Over the weekend, the Manitoba Marathon joined the Levi Half Marathon in Quebec and other select Canadian races that have been able to hold their races as in-person events. On the heels of the Scotiabank Toronto Waterfront Marathon requiring vaccinations from their participants, the world of in-person racing seems to be a rapidly moving starting line.
However, from the runners who’ve been able to race on actual in-person Canadian courses, it seems the events hold huge emotional appeal.
“It felt freeing,” says Cheryl Ann, who completed the half marathon this weekend in Manitoba. “I loved running the course and seeing all of my running friends that I haven’t seen in so long. I usually run with earbuds and music, but I made it a point to remove them as I was approaching the finish line, just to hear the volunteers and the crowd cheers. It was a memorable, emotional finish.”
A marathoner who’s completed 116 marathons, says Sunday’s event was one of the most gratifying that he’s ever ran. He wasn’t happy with his finishing time. He also didn’t really care. “I was just glad to be back,” says Len Rolfson, who hasn’t missed a Manitoba Marathon since it first started, in 1979. “I felt safe with all the COVID protocols and they worked pretty seamlessly. There was something about seeing all of the familiar faces that really felt special, like something better than good.”
That good feeling isn’t only going to be found in Manitoba.
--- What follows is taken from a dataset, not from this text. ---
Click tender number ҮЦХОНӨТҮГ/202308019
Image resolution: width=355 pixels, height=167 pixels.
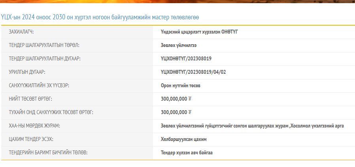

Rachel Munday, the Manitoba Marathon race director, has been working with RDs across Canada for the past two years on their race safety precautions and she had the race director from the Scotiabank Toronto Waterfront Marathon at her event. A popular white paper shared by Running USA claims that races hold minimal transmission risk. Outdoor transmission is .1% of all transmission events, the report reads. And with the Manitoba Marathon completed, the learnings from that event will soon be shared countrywide.
“All of the big city race directors in Canada have been collaborating for two years and we’ve been working together for runners to make a plan for a safe return,” Munday says. “Now that we’ve had our event, we can take what we’ve learned and move it to other events around the country: we’re all working together for runners so that safe, in-person Canadian events, like ours, can return.”